Task description
Set every line of the data down again exactly, and keep the pictures out.

=======

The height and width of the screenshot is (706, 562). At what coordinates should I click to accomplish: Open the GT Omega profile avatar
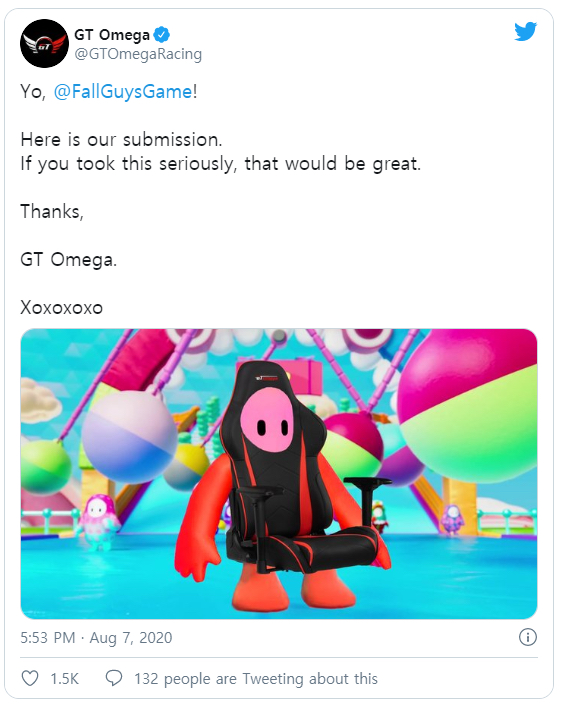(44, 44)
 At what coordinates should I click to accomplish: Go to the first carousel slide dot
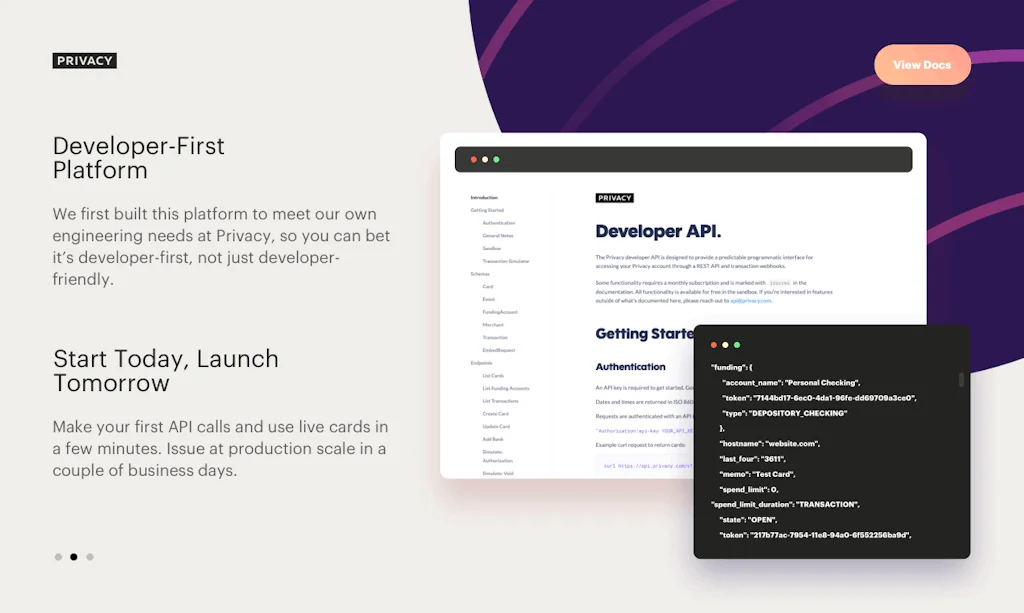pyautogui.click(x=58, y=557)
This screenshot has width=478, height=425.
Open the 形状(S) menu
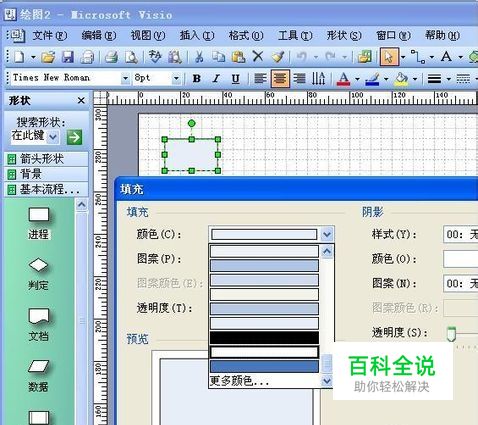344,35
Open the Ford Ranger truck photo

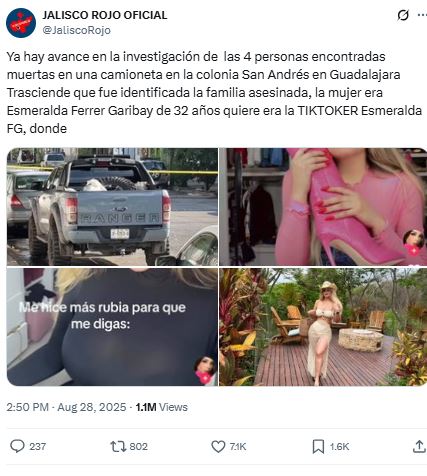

=======

Written answer
The height and width of the screenshot is (706, 562). At what coordinates should I click to accomplish: Open the GT Omega profile avatar
(44, 44)
 At what coordinates should I click to accomplish: Go to the first carousel slide dot
pyautogui.click(x=58, y=557)
This screenshot has width=478, height=425.
Open the 形状(S) menu
344,35
Open the Ford Ranger truck photo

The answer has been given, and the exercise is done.